El objetivo principal del raleo es obtener frutos con mayor tamaño y calidad. Esto
concuerda con los datos obtenidos para la variedad en estudio, ya que los frutos del árbol
con raleo comercial fueron más grandes durante todo el desarrollo en comparación a los
frutos del árbol sin raleo. Inclusive la fecha de cosecha se adelantó 9 días para los frutos del
árbol con raleo comercial. Este comportamiento se debe a que la eliminación de frutos
tempranamente promueve una menor competencia por los asimilados de los frutos restantes
en el árbol (Bussi et al., 2005).
Una de las características fundamentales para que el fruto sea apetecible para el
mercado es su dulzor y su acidez, además de cómo éstos se relacionan entre sí. En el caso
de la cosecha ambos tratamientos mostraron la misma cantidad de sólidos solubles. Sin
embargo, en la madurez de consumo los frutos del árbol sin raleo fueron los que obtuvieron
menor cantidad de sólidos solubles. Se ha descrito que una vez realizado el raleo, los
fotoasimilados son destinados a los frutos que permanecen en el árbol, los cuales al tener
menor competencia entre ellos, resulta en un incremento en el contenido de sólidos solubles
en los frutos (Caruso et al., 2001; Crisosto et al., 1997). Una serie de estudios asocian los
niveles de sólidos solubles (SS) con una mayor aceptación (Bassi y Selli, 1990; Karakurt et
al., 2000). El nivel de agrado por los duraznos depende ampliamente de la concentración de
sólidos solubles maduros (SSM), que son los sólidos solubles del durazno que está listo
48
para el consumo (Crisosto et al., 2005; Crisosto et al., 2006). La Unión Europea ha
establecido un mínimo de 8°Brix para el mercado del durazno a pesar de que muchos
autores sugieren la introducción de valores más altos de SS, dependiendo de los niveles de
acidez (Kader, 1994; Testoni, 1995).
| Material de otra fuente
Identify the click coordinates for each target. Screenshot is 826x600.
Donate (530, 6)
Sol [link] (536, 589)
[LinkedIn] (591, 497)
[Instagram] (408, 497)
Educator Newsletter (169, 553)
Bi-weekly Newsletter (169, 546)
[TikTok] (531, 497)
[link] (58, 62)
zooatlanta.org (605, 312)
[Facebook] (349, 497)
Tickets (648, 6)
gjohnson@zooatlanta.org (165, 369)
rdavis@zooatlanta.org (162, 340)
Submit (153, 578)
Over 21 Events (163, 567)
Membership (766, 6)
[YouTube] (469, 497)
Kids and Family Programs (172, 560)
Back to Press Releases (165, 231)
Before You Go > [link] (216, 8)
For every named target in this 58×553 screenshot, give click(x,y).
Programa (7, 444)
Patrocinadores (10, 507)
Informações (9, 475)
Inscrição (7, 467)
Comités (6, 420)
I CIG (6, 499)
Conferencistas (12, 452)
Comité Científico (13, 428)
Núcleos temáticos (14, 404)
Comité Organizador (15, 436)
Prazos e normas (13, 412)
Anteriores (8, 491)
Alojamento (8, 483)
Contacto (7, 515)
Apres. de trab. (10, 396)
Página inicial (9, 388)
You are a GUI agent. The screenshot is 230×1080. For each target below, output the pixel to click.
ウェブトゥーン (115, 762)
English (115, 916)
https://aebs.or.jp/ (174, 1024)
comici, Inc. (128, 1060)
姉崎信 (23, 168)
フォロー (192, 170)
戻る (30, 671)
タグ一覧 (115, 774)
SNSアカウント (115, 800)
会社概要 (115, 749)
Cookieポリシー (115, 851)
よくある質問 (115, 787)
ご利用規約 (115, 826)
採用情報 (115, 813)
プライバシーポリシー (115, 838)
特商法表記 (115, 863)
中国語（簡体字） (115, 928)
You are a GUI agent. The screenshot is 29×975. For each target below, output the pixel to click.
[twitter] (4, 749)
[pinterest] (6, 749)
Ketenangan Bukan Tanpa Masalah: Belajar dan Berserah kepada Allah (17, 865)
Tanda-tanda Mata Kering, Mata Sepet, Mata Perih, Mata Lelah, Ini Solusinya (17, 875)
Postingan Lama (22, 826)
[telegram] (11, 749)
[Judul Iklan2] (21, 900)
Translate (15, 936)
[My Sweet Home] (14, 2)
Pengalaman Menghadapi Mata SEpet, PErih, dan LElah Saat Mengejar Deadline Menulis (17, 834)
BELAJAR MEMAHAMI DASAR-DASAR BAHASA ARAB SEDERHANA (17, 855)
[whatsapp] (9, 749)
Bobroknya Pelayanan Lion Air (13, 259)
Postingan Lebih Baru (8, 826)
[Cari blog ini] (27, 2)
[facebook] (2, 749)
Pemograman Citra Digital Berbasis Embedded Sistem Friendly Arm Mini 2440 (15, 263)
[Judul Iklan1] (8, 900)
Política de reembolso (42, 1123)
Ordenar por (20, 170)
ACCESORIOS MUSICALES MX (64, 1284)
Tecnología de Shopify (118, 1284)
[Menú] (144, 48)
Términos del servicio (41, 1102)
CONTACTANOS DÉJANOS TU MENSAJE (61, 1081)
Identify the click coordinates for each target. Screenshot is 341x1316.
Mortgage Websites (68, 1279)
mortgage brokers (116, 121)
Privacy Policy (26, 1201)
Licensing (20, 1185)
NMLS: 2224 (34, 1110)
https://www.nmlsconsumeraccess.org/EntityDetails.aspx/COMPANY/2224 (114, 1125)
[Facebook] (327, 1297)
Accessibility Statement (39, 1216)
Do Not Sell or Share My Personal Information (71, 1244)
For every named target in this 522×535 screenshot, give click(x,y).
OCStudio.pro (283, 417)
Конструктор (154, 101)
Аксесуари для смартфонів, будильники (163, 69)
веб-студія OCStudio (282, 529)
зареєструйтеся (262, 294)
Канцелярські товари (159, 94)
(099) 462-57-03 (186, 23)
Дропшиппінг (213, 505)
Dicho esto, los frutos del árbol con raleo comercial sí
tuvieron mayor contenido de SSM, por lo tanto, serían superiores en calidad que los frutos
del árbol sin raleo.
En el caso de la acidez, la diferencia entre los tratamientos sólo ocurrió durante la
cosecha, en donde los frutos del árbol con raleo comercial tuvieron mayor porcentaje de
acidez que los frutos del árbol sin raleo.
El durazno es uno de los frutos más populares alrededor del mundo durante el
verano, debido a su alto contenido en minerales y agua, además de la presencia de
carotenoides y moléculas antioxidantes, los cuales determinan el valor nutritivo junto a los
azúcares y ácidos orgánicos (Loizzo et al., 2015). En el caso de los carotenoides, los cuales
también determinan el color del fruto, se mantuvieron sin diferencias significativas entre
los tratamientos de raleo, lo que sugiere que estos no están influenciados por la relación
fuente-sumidero.
El sabor es una combinación de atributos como el gusto, aroma y la sensación en la
boca, los cuales definen un perfil sensorial que afectan el juicio del consumidor con
respecto a la calidad del fruto. En el durazno en particular, el sabor depende principalmente
de los compuestos solubles en agua, como los azúcares y ácidos orgánicos, otorgando la
sensación de dulzor o acidez (Orazem et al., 2011).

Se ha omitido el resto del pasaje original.